If you’re looking for a comforting and satisfying dish that’s entirely plant-based, this Vegan Lasagna Recipe is just what you need. Packed with layers of fresh vegetables, creamy vegan cheese, and rich pasta, this dish is a delightful spin on a classic favorite. It’s perfect for family dinners or meal prep for the week ahead.
Imagine diving into a bubbling tray of lasagna, where every bite is a harmonious blend of flavors from sautéed mushrooms, spinach, and a homemade marinara sauce. This recipe not only satisfies your hunger but also nourishes your body with wholesome ingredients.
Whether you’re a long-time vegan or just trying to incorporate more plant-based meals into your diet, this lasagna is sure to impress. It’s hearty, flavorful, and can easily be made ahead of time, making it a go-to for busy weeknights.

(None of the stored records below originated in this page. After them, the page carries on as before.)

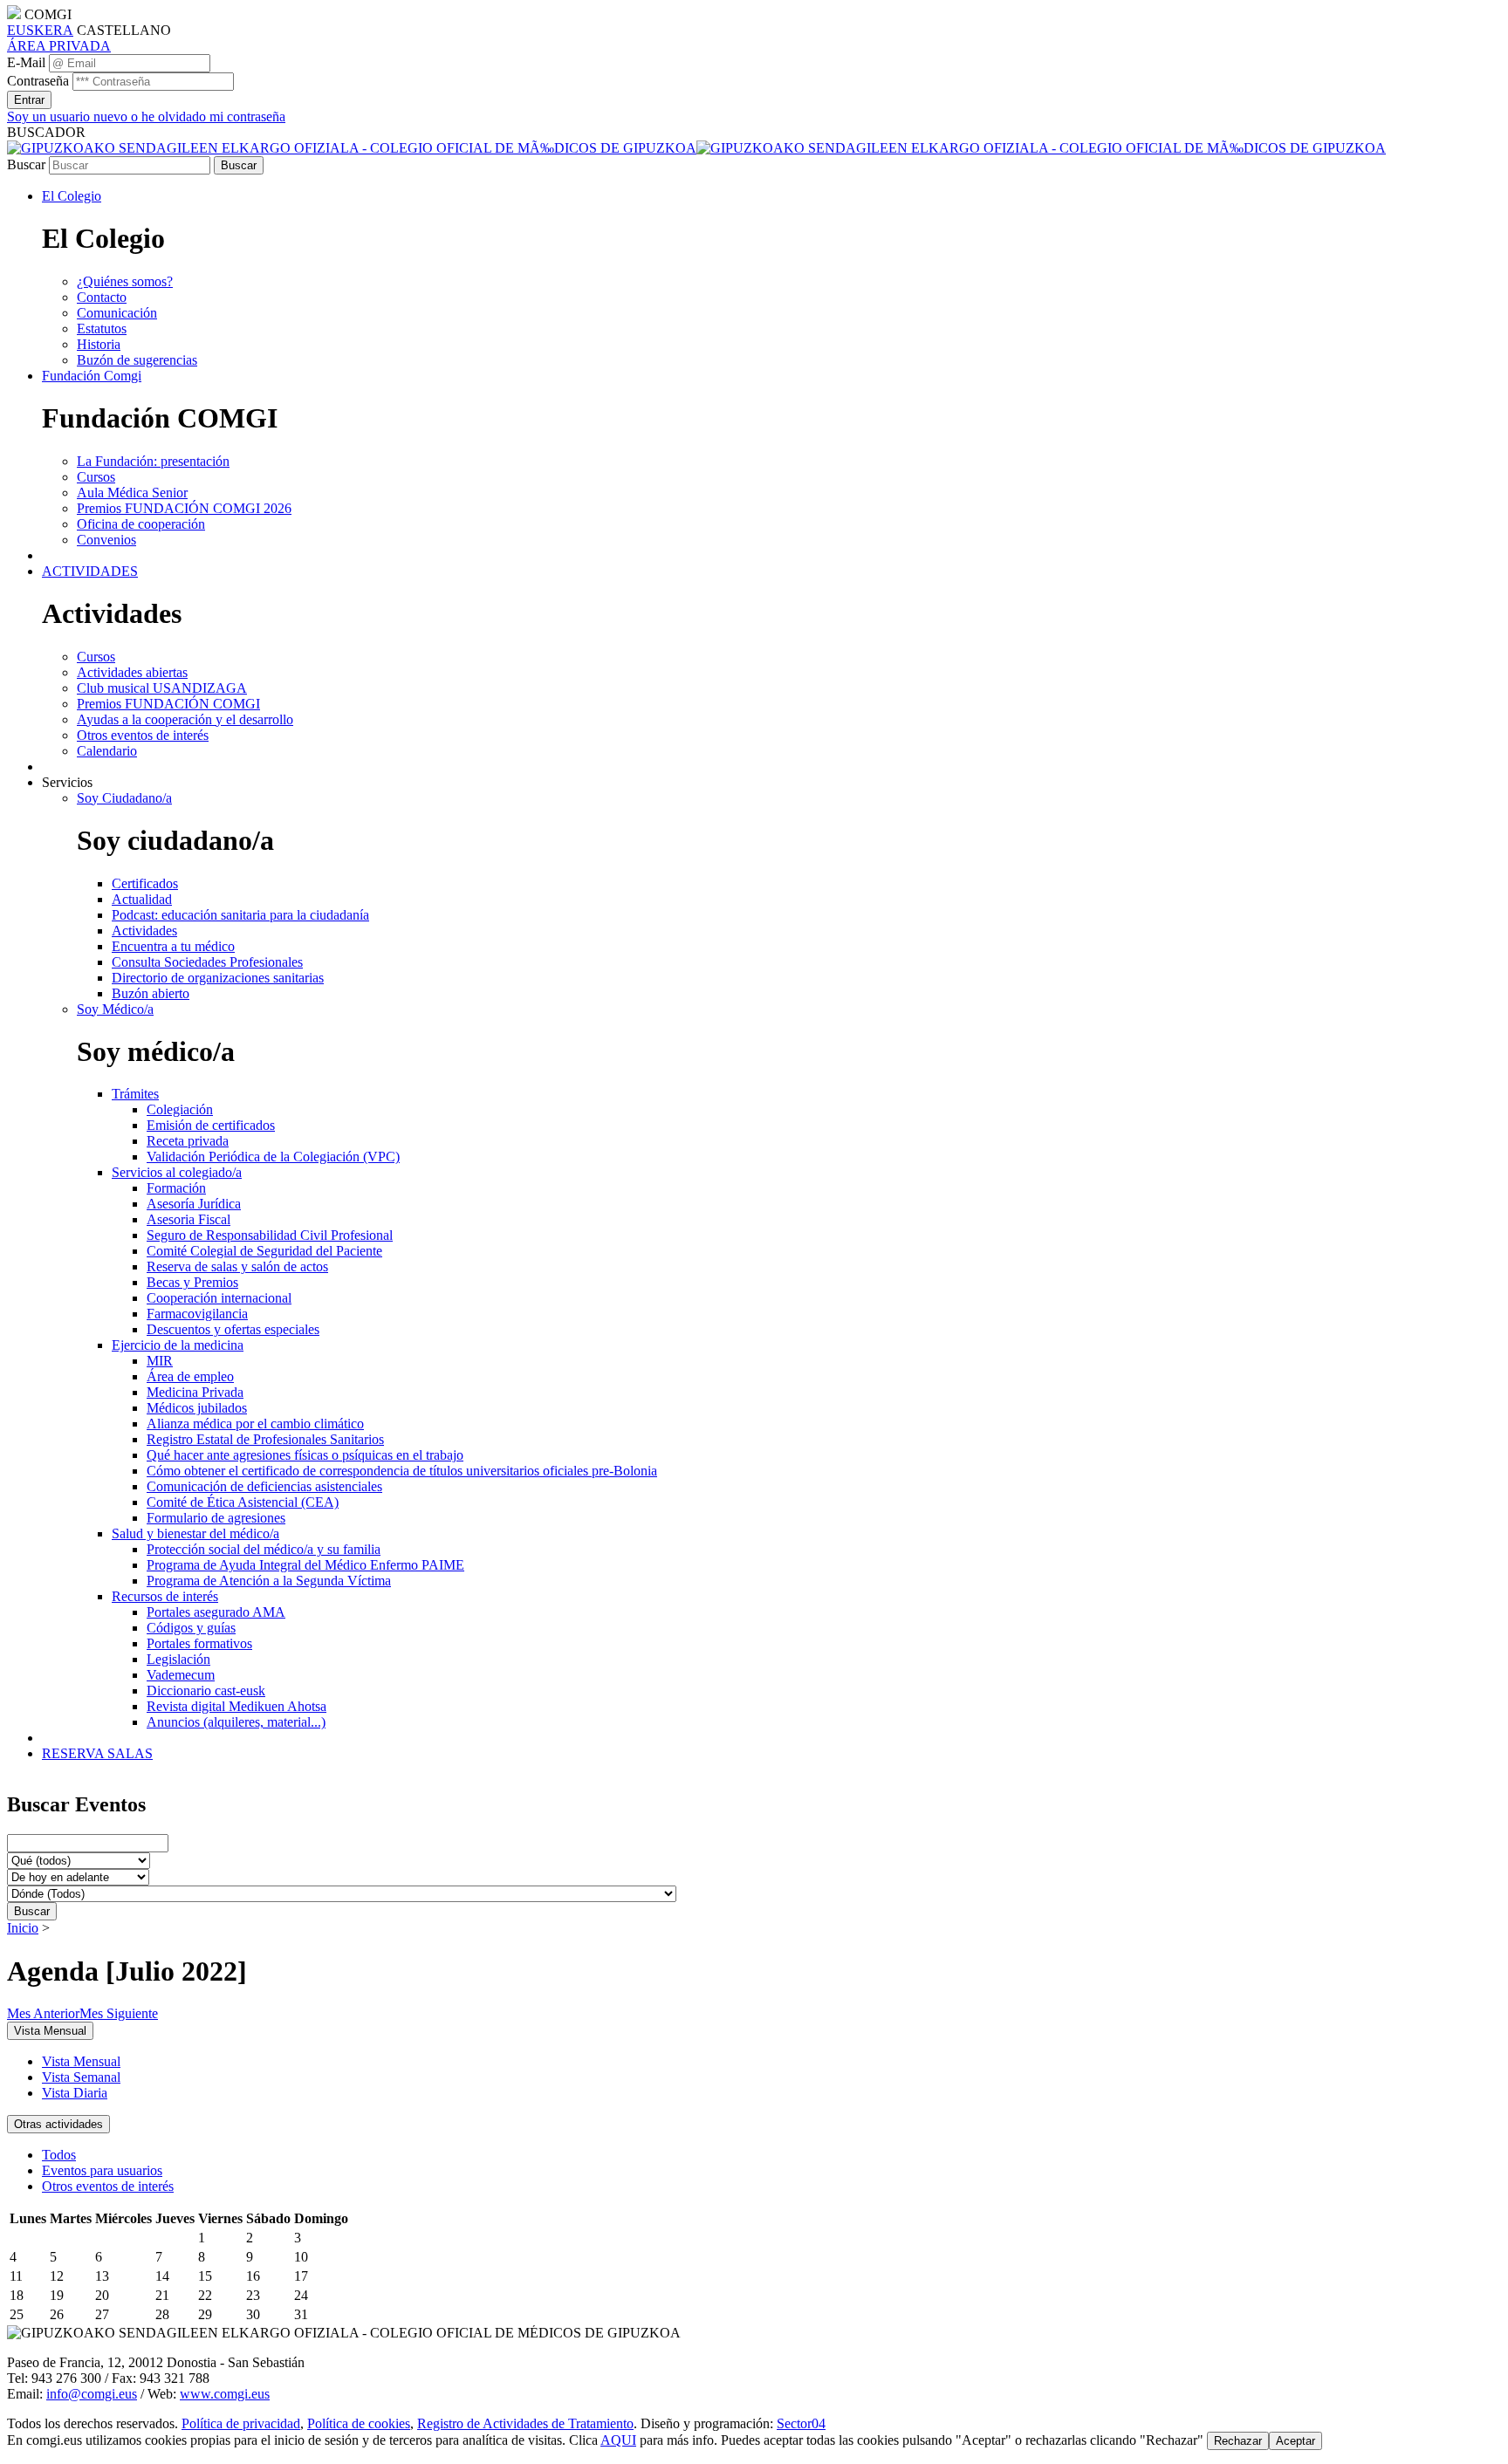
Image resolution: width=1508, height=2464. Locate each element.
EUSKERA (40, 30)
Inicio (22, 1927)
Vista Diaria (74, 2092)
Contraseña (38, 80)
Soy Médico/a (115, 1009)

A Flavorful Vegan Lasagna Recipe
This Vegan Lasagna Recipe features layers of tender pasta, savory mushrooms, fresh spinach, and a creamy vegan ricotta made from cashews. It’s baked to perfection and served hot, making it an irresistible meal that everyone will love.
Ingredients
- 9 lasagna noodles
- 2 cups spinach, chopped
- 1 cup mushrooms, sliced
- 1 small onion, diced
- 2 cloves garlic, minced
- 1 can (24 oz) marinara sauce
- 1 cup cashews, soaked for 4 hours and drained
- 1/4 cup nutritional yeast
- 1 tablespoon lemon juice
- 1 teaspoon Italian seasoning
- Salt and pepper to taste
- Fresh basil for garnish (optional)
Instructions
- Cook the Noodles: Boil the lasagna noodles according to the package instructions. Drain and set aside.
- Prepare the Veggies: In a skillet, sauté the onion and garlic over medium heat until translucent. Add the mushrooms and spinach, cooking until tender. Season with salt and pepper.

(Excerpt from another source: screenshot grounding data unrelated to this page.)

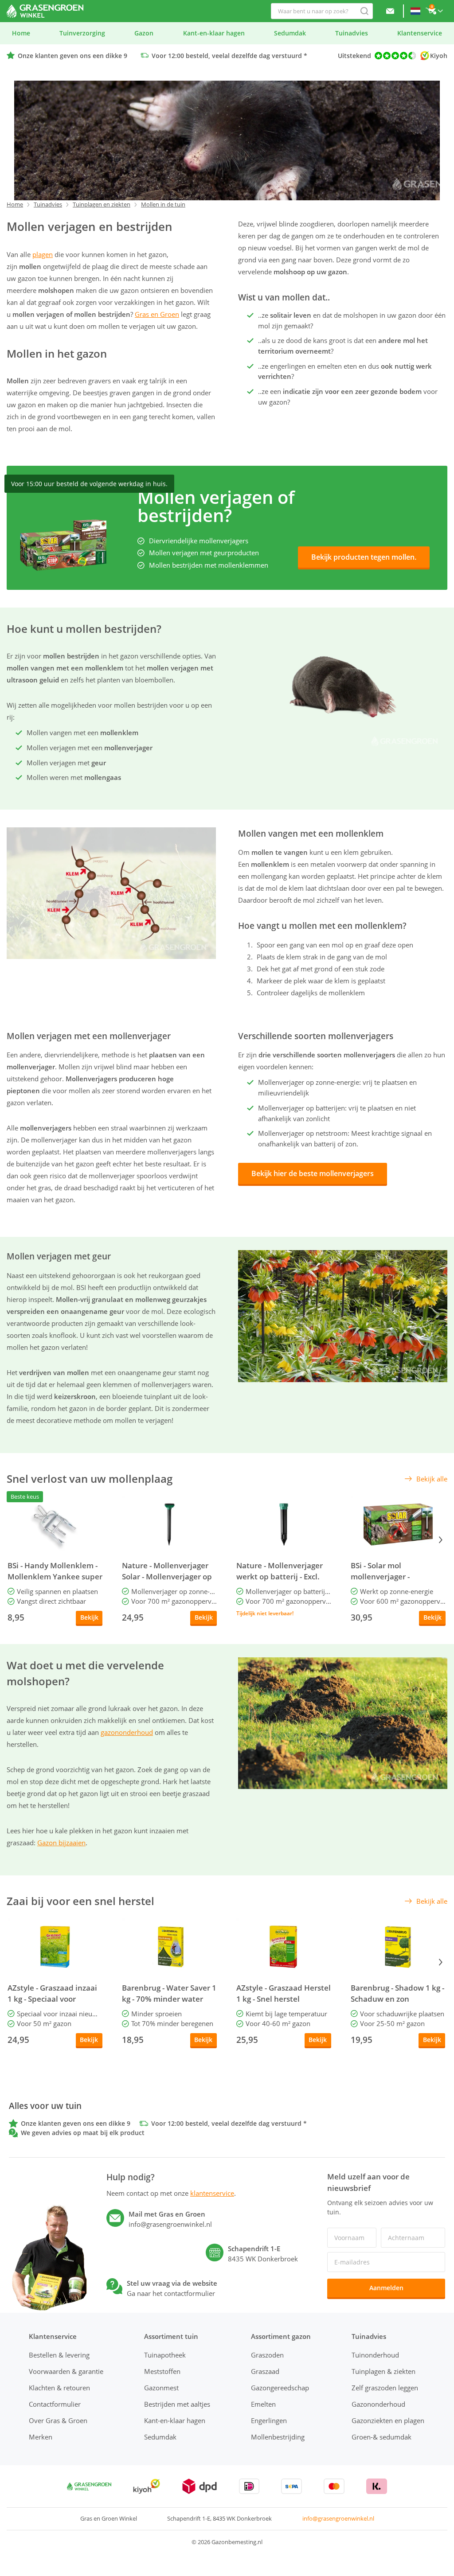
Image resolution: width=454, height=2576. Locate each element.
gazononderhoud (127, 1732)
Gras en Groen (157, 314)
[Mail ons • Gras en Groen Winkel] (390, 11)
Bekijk (89, 1617)
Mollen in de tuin (163, 204)
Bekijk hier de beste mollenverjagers (312, 1173)
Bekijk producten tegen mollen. (363, 557)
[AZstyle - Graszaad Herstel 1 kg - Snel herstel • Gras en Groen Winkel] (283, 1946)
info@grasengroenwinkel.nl (338, 2518)
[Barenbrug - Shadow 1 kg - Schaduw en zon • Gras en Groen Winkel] (398, 1946)
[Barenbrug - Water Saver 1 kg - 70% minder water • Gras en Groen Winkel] (169, 1946)
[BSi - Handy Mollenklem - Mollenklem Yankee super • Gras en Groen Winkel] (55, 1524)
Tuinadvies (48, 204)
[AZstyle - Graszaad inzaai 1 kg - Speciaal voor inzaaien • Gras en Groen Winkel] (55, 1946)
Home (15, 204)
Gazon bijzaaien (61, 1842)
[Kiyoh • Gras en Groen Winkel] (146, 2486)
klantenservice (212, 2193)
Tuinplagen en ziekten (101, 204)
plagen (42, 254)
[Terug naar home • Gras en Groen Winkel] (45, 11)
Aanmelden (386, 2288)
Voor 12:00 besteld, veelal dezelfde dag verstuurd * (229, 55)
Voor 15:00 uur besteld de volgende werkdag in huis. (89, 483)
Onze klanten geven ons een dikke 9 (72, 55)
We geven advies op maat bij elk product (83, 2132)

- Make the Vegan Ricotta: In a food processor, blend the soaked cashews, nutritional yeast, lemon juice, Italian seasoning, salt, and pepper until smooth and creamy.
- Assemble the Lasagna: In a baking dish, spread a thin layer of marinara sauce on the bottom. Layer with 3 lasagna noodles, half the spinach and mushroom mixture, half the vegan ricotta, and a layer of marinara sauce. Repeat the layers, finishing with noodles and marinara sauce on top.
- Bake: Cover the baking dish with foil and bake in a preheated oven at 375°F (190°C) for 30 minutes. Remove the foil and bake for an additional 10 minutes to brown the top.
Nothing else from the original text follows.